Weirdest objects in space: Fermi bubbles

 normous expanding bubbles of ultra-powerful gamma rays, each centered on nothingness, meet at our galaxy’s core, as depicted in this illustration of the Milky Way. Discovered in 2010, the origin of these bubbles remains a complete mystery. Credit: NASA’s Goddard Space Flight Center
Enormous expanding bubbles of ultra-powerful gamma rays, each centered on nothingness, meet at our galaxy’s core, as depicted in this illustration of the Milky Way. Credit: NASA’s Goddard Space Flight Center

In November 2010, astronomers using NASA’s Fermi Gamma-ray Space Telescope announced an astonishing discovery. Emanating from the center of our Milky Way Galaxy are two bubbles made solely of powerful gamma rays. 

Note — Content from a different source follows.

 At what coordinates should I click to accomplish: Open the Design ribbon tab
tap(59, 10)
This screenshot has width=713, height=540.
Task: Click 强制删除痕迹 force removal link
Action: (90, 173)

This would have been strange enough if the bubbles, expanding at 2.2 million mph (3.5 million km/h), were concentric and centered on the galaxy’s core. But no, the two enormous spheres each hover in seemingly empty space above and below the black hole Sagittarius A* in the Milky Way’s nucleus. The bubbles are tangent to each other, touching at the galactic center to form a squat hourglass shape. The entire structure looks like the number 8 or a sideways infinity symbol. 

With all the weird and wild objects in space, it’s impossible to pinpoint exactly which ones are the most bizarre. And thanks to astronomers’ tireless efforts, we’ll surely learn of even more exotic cosmic objects in the future — ones that could potentially shake up our understanding of the universe forever.